__WORK REQUIRED__. Down to the last line, write out the entries below exactly and omit all pictures.

__MATERIAL FOR THIS TASK__.
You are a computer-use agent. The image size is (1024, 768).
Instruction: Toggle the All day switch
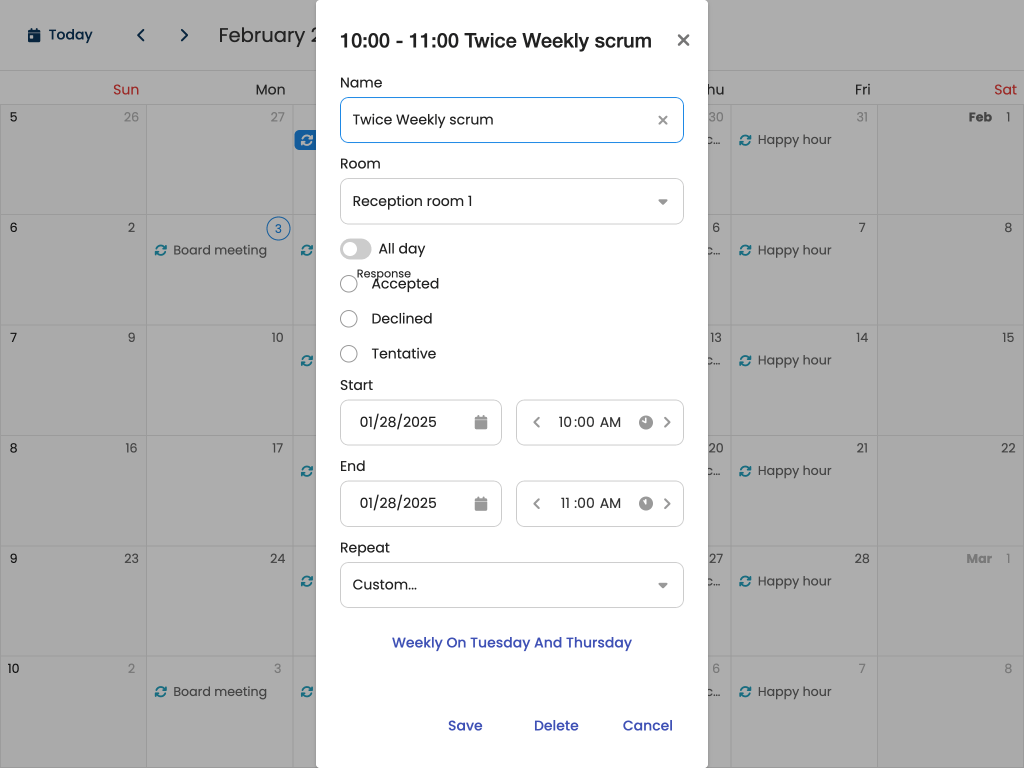coord(355,249)
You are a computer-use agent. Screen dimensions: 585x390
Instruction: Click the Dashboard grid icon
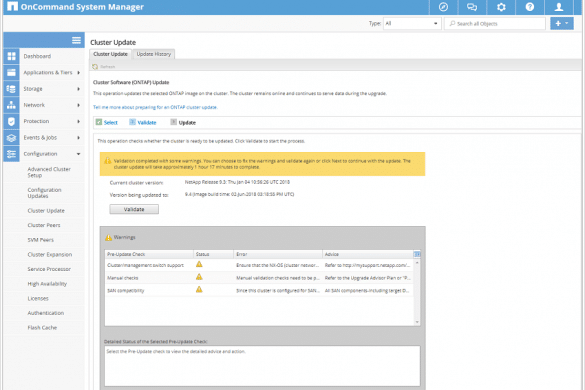[x=12, y=56]
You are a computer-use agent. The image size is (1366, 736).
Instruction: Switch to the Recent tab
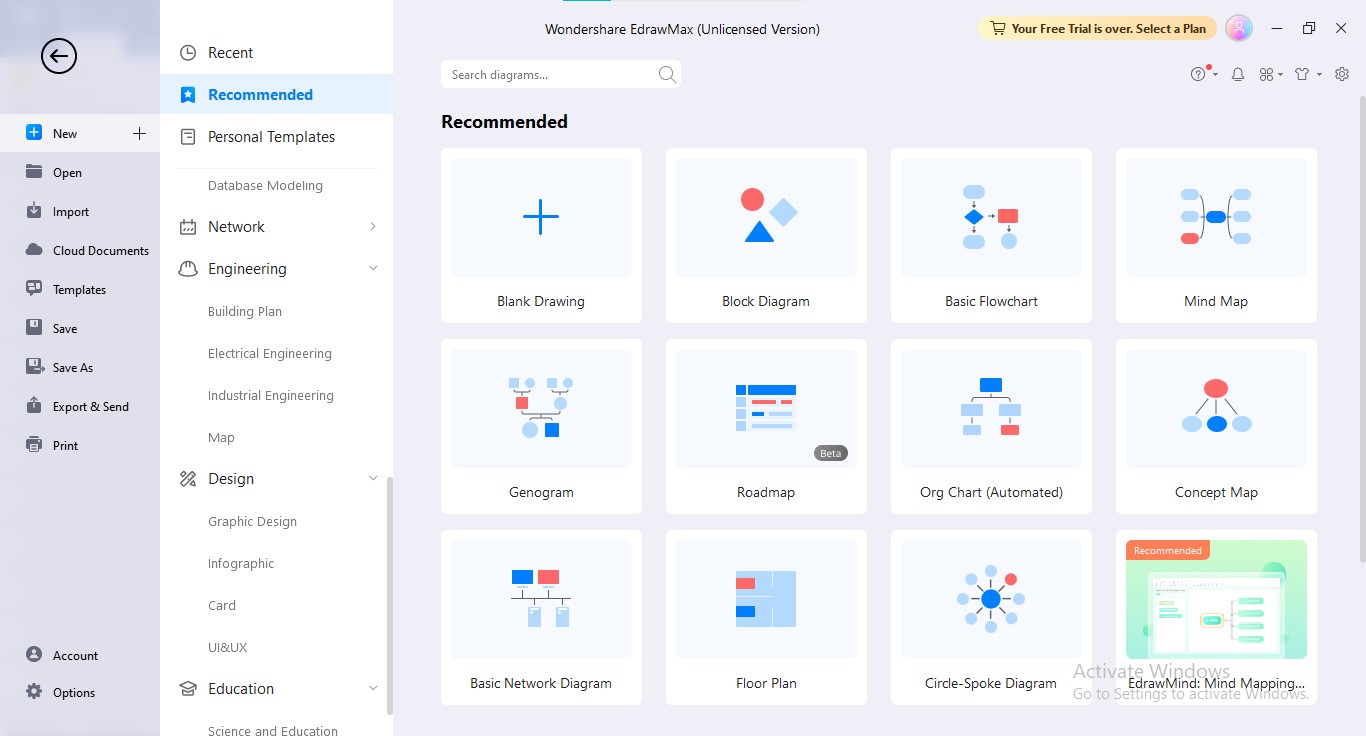232,51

__THE COMPLETED TASK__.
You are a computer-use agent. The image size is (1024, 768).
Instruction: Toggle the All day switch
coord(355,249)
You are a computer-use agent. Screen dimensions: 585x390
Instruction: Click the Dashboard grid icon
[x=12, y=56]
You are a computer-use agent. The image size is (1366, 736).
Instruction: Switch to the Recent tab
232,51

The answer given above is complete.